The family had to appear peaceful and serene, quite different from the Grey Lady. After trying different looks, Sequence Lead John Hardwick developed a look that softened the actors’ faces with a gentle glow. Instead of separate green screen passes, the complete sequence was shot in-camera and the characters were made transparent by rotoscoping them off the plates, repainting the background behind them and mixing them back in. This sequence included some set replacement to extend the forest further into the background, which they accomplished with layered matte paintings.

Boat House
A more complex environment replacement was required in the sequences taking place around the Hogwarts Boat House. This new set was built on a green screen stage and Baseblack added views in three directions, designed by Co-Supervisor Rudi Holzapfel. It required separate matte paintings for the sky and mountains, and a wide expanse of CG water. Kate said, “The separate matte paintings were necessary because they're all derived from photographed textures, and the skies and mountains were shot separately. All aspects of the look of the landscape were subject to extensive redesign, as well as being used to derive reflections for the water, so it was more efficient to create separate matte paintings which we could tweak individually.”
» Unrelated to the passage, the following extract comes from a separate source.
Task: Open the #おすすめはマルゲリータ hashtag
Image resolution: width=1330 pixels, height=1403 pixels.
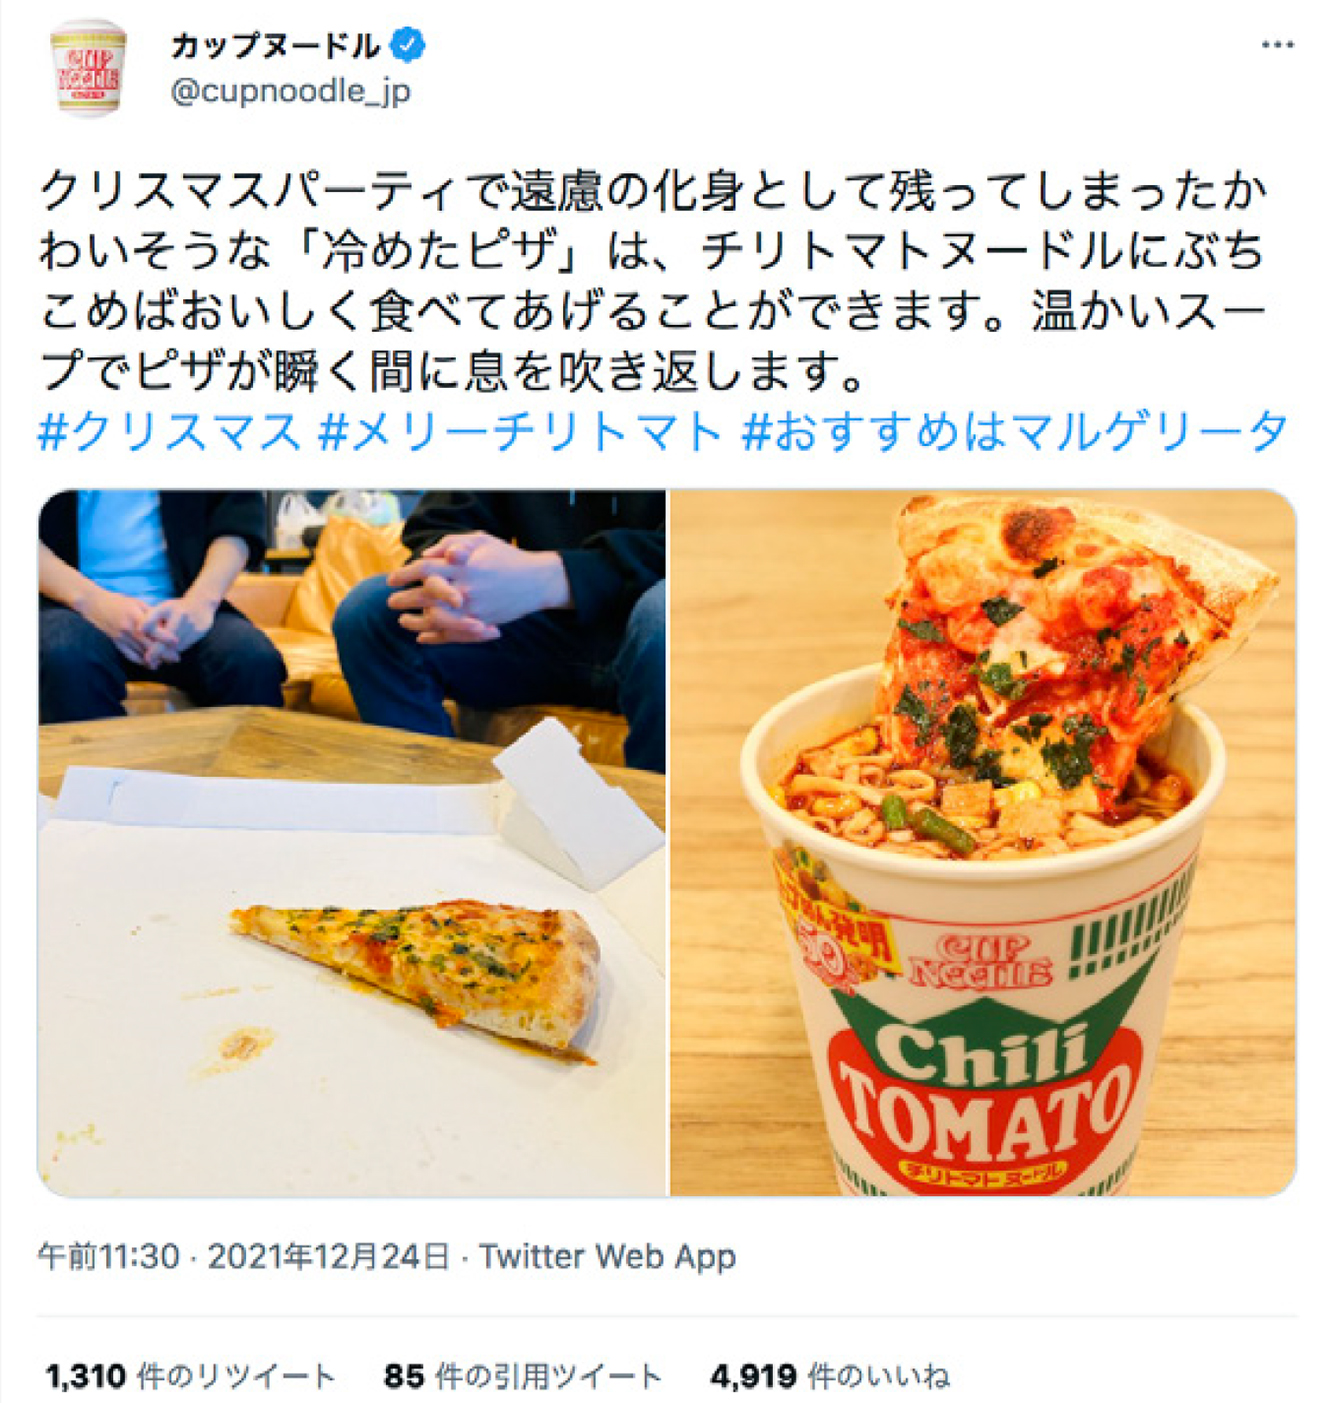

The CG water needed to blend with a pool of water on-set, close to camera, and we needed to add some fiery reflections to the surface, coming from Hogwarts which is on fire behind the characters. This wider environment was matched with some very close-up work to create a CG window through which much of the boat house is seen while Harry crouches outside. After Naweed Khan modelled and textured a window to match the on-set reference, 3D artists tracked the windows into the plates - sometimes cheating the track with animation to make sure the audience could see the action clearly - before the compositors completed the shots with various distortions to reflect the warped glass.

Ashes to Ashes
Baseblack’s work on the film culminated in a wild wand battle that erupts in the Great Hall at Hogwarts, where a duel breaks out between Molly Weasley and Bellatrix Lestrange. The fight was carried out mainly through hand-animated wand bursts, with layers of smoke and interactive lighting. Kate said, “The hero wand effects were all individually hand-painted inside Nuke. The background effects are simple roto shapes being used as grading masks. These effects were designed with a general sense in mind of the looks established on previous films, especially our own work in the Cafe Fight and Snatcher Attack in Part 1, but we weren't concerned about matching other vendors' shots since Tim Burke and David Yates liked the idea of developing individual looks for specific scenes.” Defensive shields were created by wrapping painted textures around hemispheres inside Nuke.

In the climactic shot when Bellatrix is struck down, the original plate was re-sped a fair amount to make her appear frozen in space. Because the plates were all shot at 24fps, the re-speed artefacts were corrected and re-painted by hand. A digital double then takes over and quickly deforms as her body shrinks and desiccates, and animated cracks spread over Bellatrix’s face and arms. “The cracking is produced with hand-drawn textures made in Photoshop, progressively projected onto the digital double inside Maya - essentially 2D animation being implemented in 3D,” said Kate. “At the final blow, the shrunken digital double is blown apart in an explosion created by Fred Sundqvist, designed with a combination of ncloth and nparticles inside Maya to result in burning ash falling to the ground.”